Santa Monica College student workers should look forward to next year, as the school's board of trustees approved a recommendation to increase the minimum wage from $10.50 to $12 an hour starting Jan. 1, 2018.

A.S. Vice President Edgar Gonzalez was present at the board meeting with members of the Fight for $15, a group that advocates for a $15 minimum wage. A member from the group made a public comment asking the board to approve the wage increase.

The idea had been brought up by Student Trustee Chase Matthews at the October board meeting as an information item, and although there was positive feedback from the board, they requested further study into the budget implications of a minimum wage increase. 

Marcia Wade, Vice President of Human Resources, put together a report at the October meeting, but Matthews said she really dove deep the second time around.

"From October to December, she really put together an outstanding report that included demographics of student workers, the grade distribution of student workers, the student success correlation with hours worked on campus... it was just an amazing report," Matthews said. "Through her research, the Department of Human Resources recommended that the district does in fact align their pay schedule with that of the city of Santa Monica."

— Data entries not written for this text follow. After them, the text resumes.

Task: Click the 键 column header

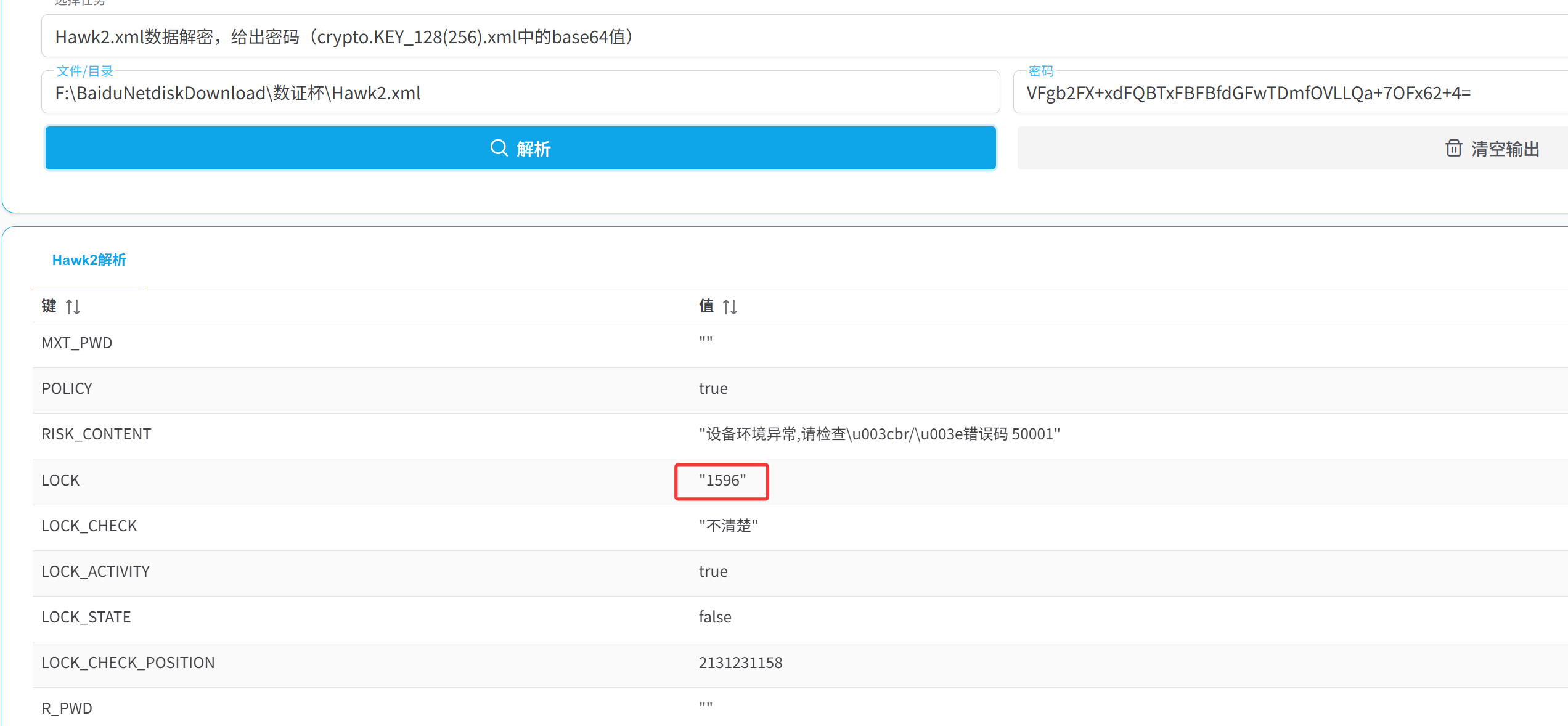Action: 49,306
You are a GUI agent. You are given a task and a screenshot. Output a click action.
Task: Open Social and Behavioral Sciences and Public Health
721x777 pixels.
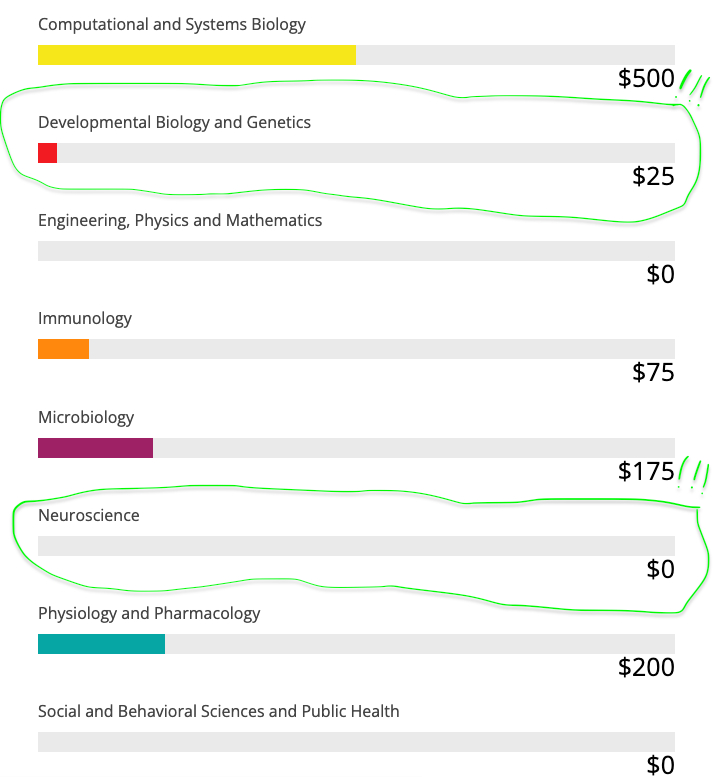pos(218,711)
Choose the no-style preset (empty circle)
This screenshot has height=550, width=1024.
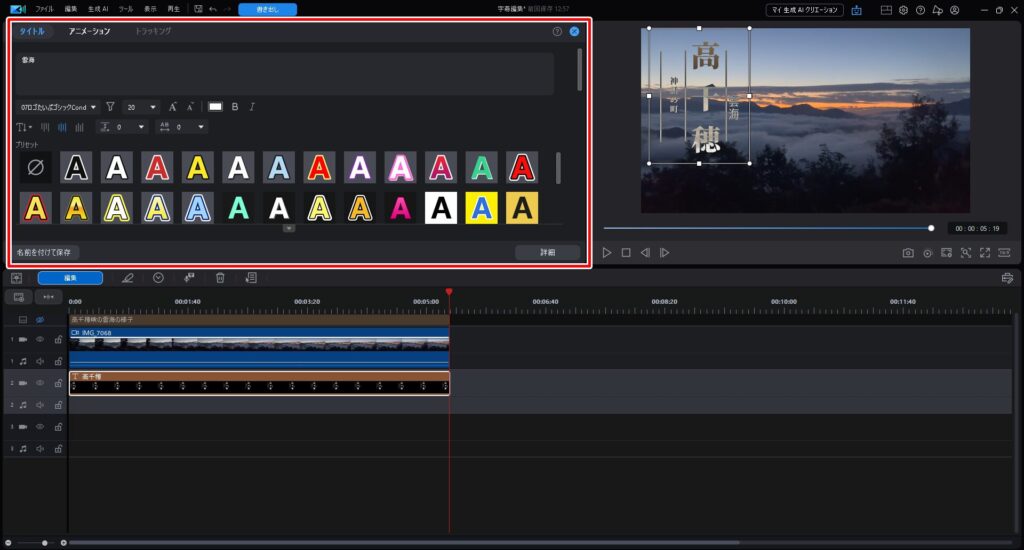(x=36, y=167)
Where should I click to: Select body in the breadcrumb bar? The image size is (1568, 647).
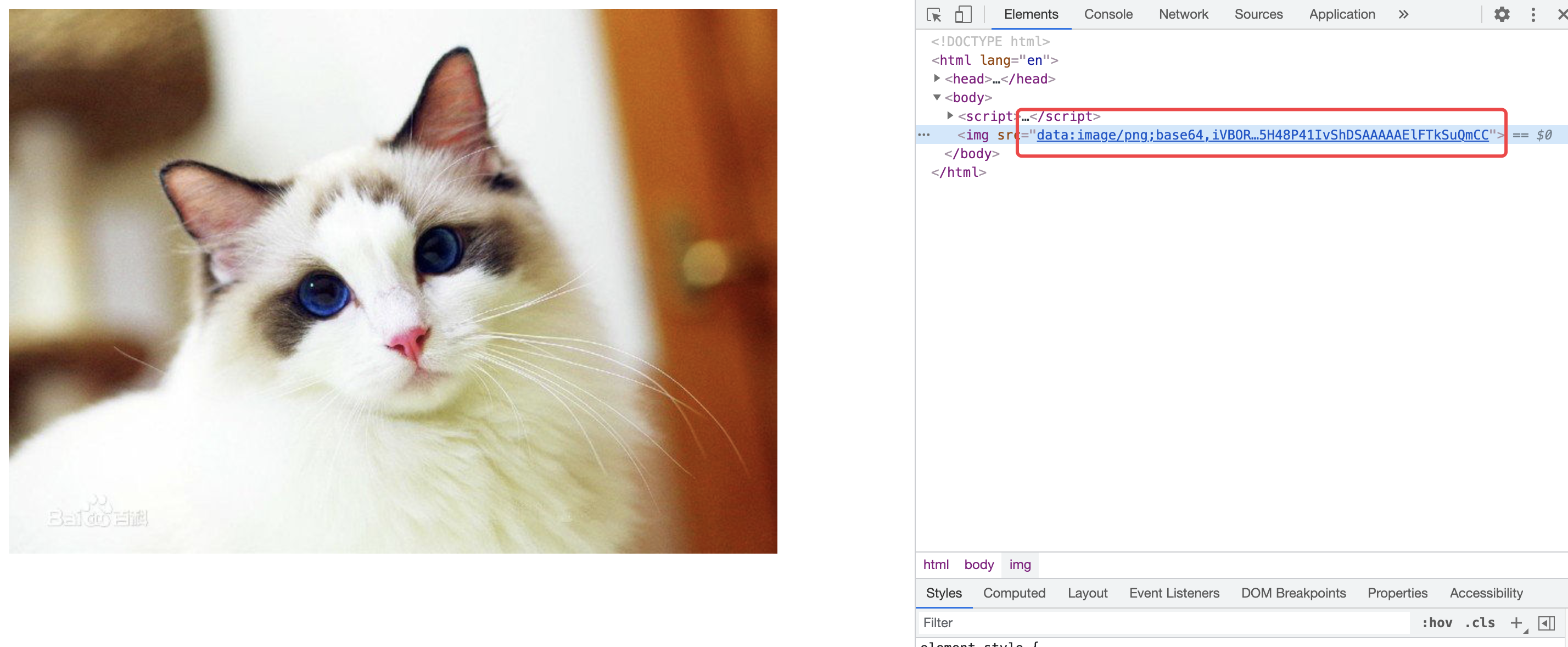tap(978, 565)
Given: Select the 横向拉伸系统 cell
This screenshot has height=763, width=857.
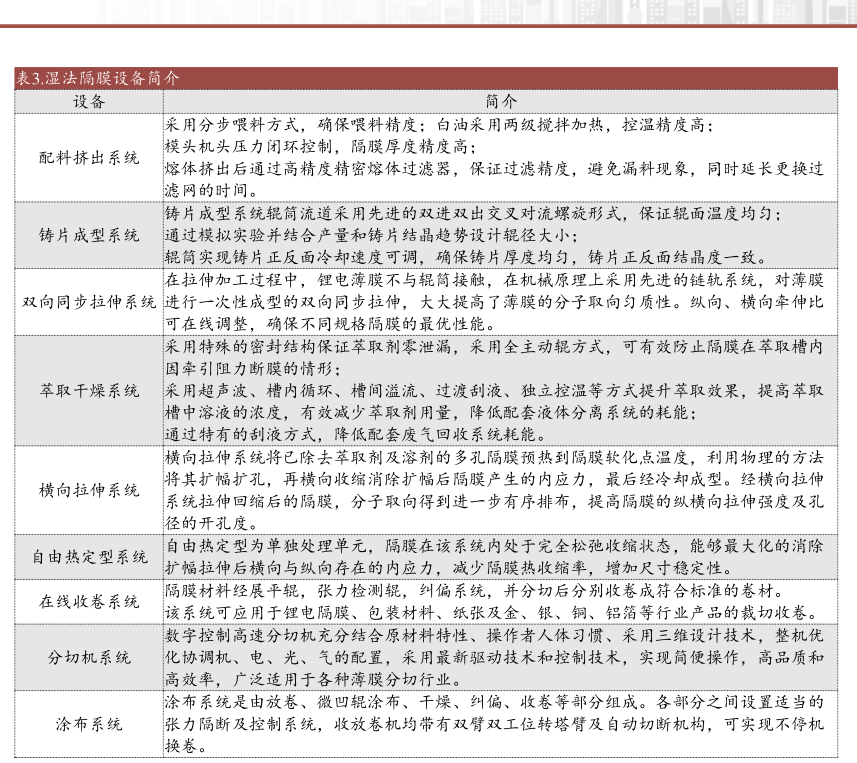Looking at the screenshot, I should [x=89, y=490].
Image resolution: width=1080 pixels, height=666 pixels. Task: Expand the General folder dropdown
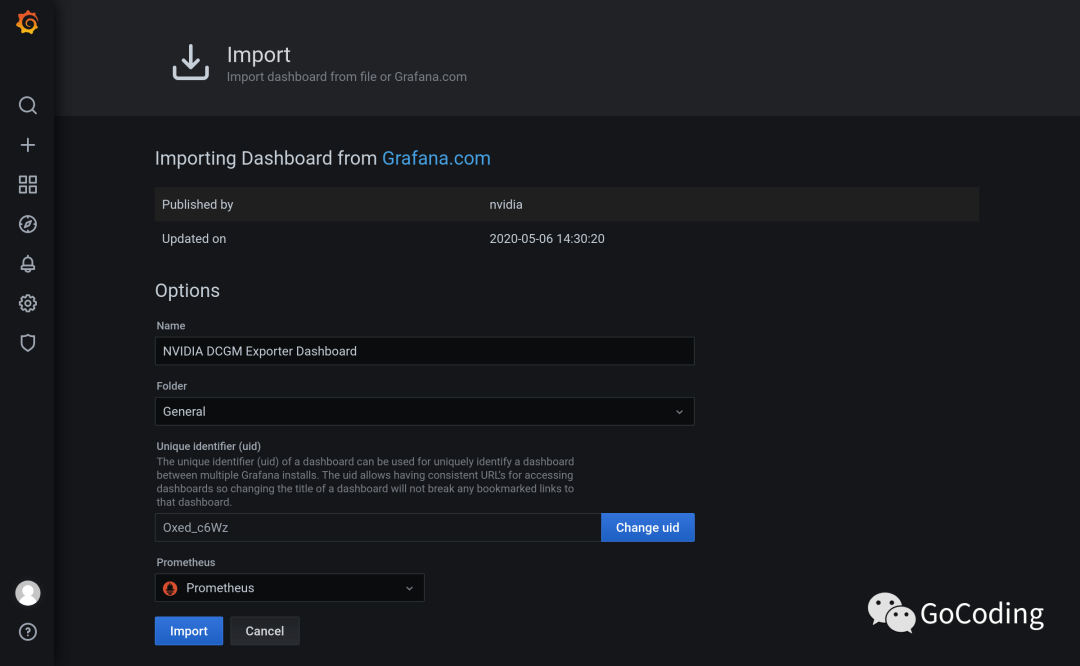coord(424,411)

The board was receptive to the facts presented in the report and voted to approve the increase in minimum wage to $12 an hour; wages were originally supposed to rise from $10.50 to $11 an hour under the California state schedule, but now the college will follow the City schedule set forth by a January city ordinance.

Members of the board had previously questioned the implications of such a raise, and the district will decide whether or not they plan to decrease the hours worked per student or reduce the number of workers to balance out the increased cost of the higher wage.

"There is a potential that the effect could result in a decrease in the number of student workers naturally because there's a limited amount of money, so that is a consequence of doing this," Matthews said. But I do believe that regardless of how many student workers we have, we do owe them the proper living wage. I do believe also that the college is aware of this and that, hopefully they will figure out a way to ensure that no student workers lose their job."

SMC President Kathryn Jeffery was happy to see the vote pass, and commended Matthews during the meeting for bringing the issue to the attention of the board.

Matthews spoke highly about his experience working on this issue, and how it felt to have his idea pass through the board and be approved.

"It makes me feel that all the time and effort I spend to further the equity and success of students is worth it," Matthews said. "And I'm happy that I've been able to assist students in getting not only what they deserve, but what is best for them."